Cocina: prioridad a la funcionalidad
En la cocina, la iluminación cumple una función esencial. Una luz general no alcanza para las tareas sobre la mesada, donde el cuerpo puede generar sombras. Una alternativa es incorporar iluminación debajo de las alacenas o sobre las superficies de trabajo. Las tiras LED permiten resolverlo de manera sencilla y ocupan poco espacio. La clave es lograr una iluminación suficiente para cocinar sin reflejos molestos.
Comedor: luz sobre la mesa
En el comedor, una lámpara suspendida sobre la mesa puede ser también un elemento decorativo. Debe ubicarse a una altura que ilumine la superficie sin deslumbrar a los comensales. El tamaño de la lámpara debe guardar relación con las dimensiones de la mesa y del ambiente. Una luz cálida contribuye a crear un clima agradable para las comidas y reuniones.
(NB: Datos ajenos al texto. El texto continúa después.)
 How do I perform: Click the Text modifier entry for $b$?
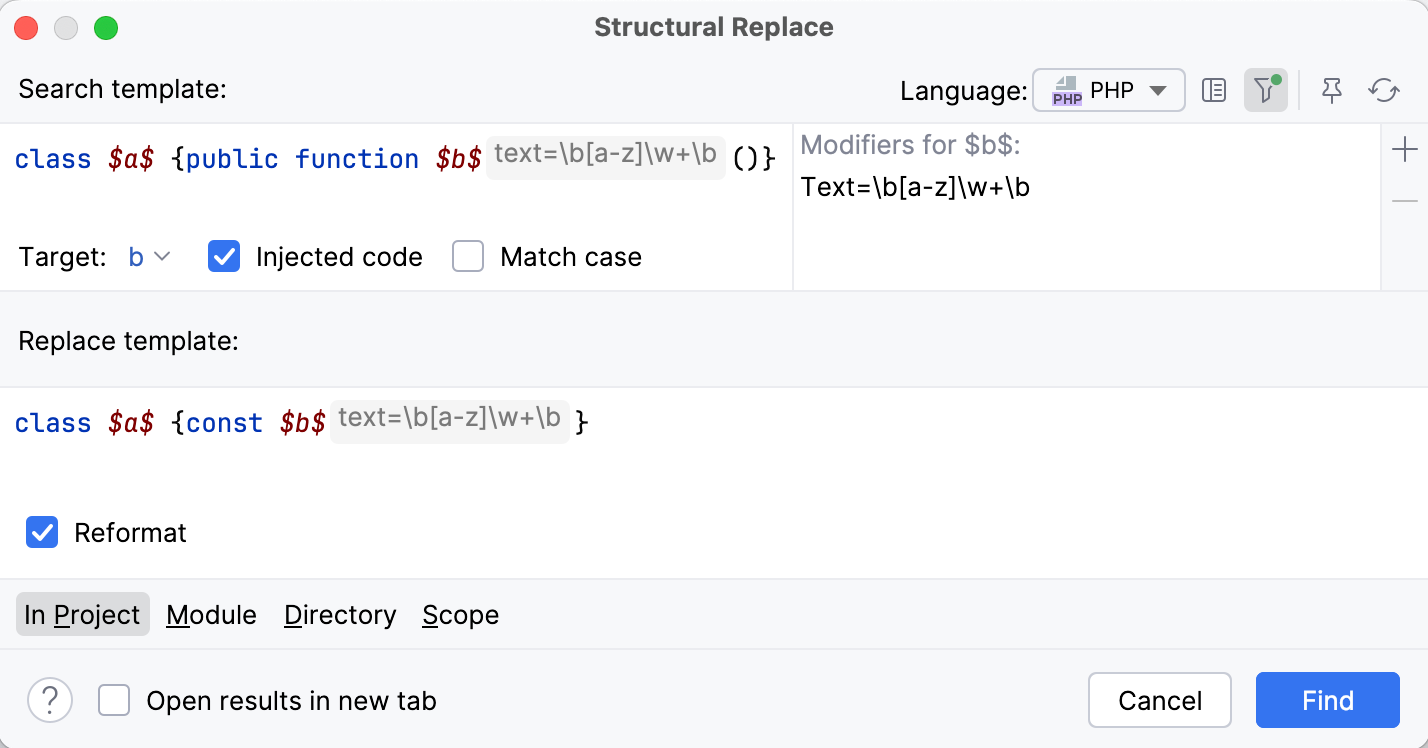click(x=915, y=187)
Dormitorio: bajar el ritmo
El dormitorio es un espacio destinado al descanso, por lo que se recomienda evitar una luz excesivamente intensa. Las lámparas a ambos lados de la cama son prácticas para leer o realizar actividades sin encender toda la habitación. También puede incorporarse una luz general regulable que permita ajustar la intensidad. Las luces cálidas ayudan a crear una atmósfera tranquila.
Baño: evitar sombras en el espejo
Un error frecuente es colocar una única luz en el techo del baño, lo que puede producir sombras sobre el rostro y dificultar tareas como maquillarse o afeitarse. Una iluminación ubicada a ambos lados del espejo o integrada en él permite una luz más uniforme sobre la cara. La funcionalidad debe tener prioridad, aunque no se renuncia al diseño.
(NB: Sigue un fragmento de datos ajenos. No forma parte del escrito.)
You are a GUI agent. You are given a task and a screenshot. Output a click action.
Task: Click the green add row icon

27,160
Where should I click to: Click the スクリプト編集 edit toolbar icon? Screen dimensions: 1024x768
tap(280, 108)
Espacio de trabajo: menos reflejos
En un escritorio o lugar de trabajo o estudio, la iluminación debe evitar el cansancio visual y los reflejos sobre la pantalla. Siempre que sea posible, se recomienda aprovechar la luz natural y complementarla con una lámpara orientable que ilumine la superficie de trabajo. Una luz mal colocada puede generar sombras o reflejos en el monitor.
Pasillos y recibidores: transición agradable
Aunque son espacios de paso, los pasillos y recibidores pueden incorporar iluminación decorativa. Apliques, luces de techo o iluminación indirecta crean una transición agradable entre ambientes. En estos sectores no se necesita una luz demasiado intensa.
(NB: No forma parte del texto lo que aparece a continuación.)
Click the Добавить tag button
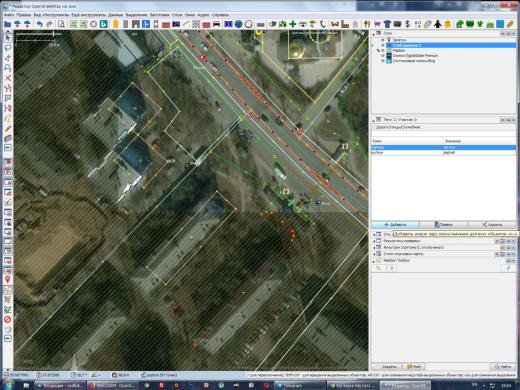 pos(395,225)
Jardín: iluminación exterior
La iluminación exterior permite prolongar el uso del patio, la terraza o el jardín durante la noche y puede destacar elementos como árboles, plantas, caminos o paredes. Trabajar con diferentes niveles de luz, en lugar de iluminar todo con la misma intensidad, produce un resultado más natural.
Cinco errores que conviene evitar
- Usar una sola luz para toda la habitación: puede resultar insuficiente o demasiado intensa según la actividad.
- Elegir solamente por estética: una lámpara puede ser hermosa, pero si no proporciona la luz necesaria, no cumple su función.
- Usar luz fría en espacios de descanso: puede generar una sensación menos cálida y acogedora.
- Olvidar las zonas de trabajo: mesadas, escritorios y espejos necesitan iluminación específica.
- No aprovechar la iluminación regulable: permite adaptar un ambiente a diferentes momentos del día.
La luz como parte de la decoración
Iluminar bien una casa no implica llenarla de lámparas, sino pensar qué se hace en cada ambiente, qué se quiere destacar y qué sensación se busca transmitir. La luz puede hacer que un espacio pequeño parezca más amplio, resaltar texturas o muebles, crear intimidad o hacer que una habitación resulte más agradable. Cambiar la manera de iluminar puede modificar la percepción de un hogar.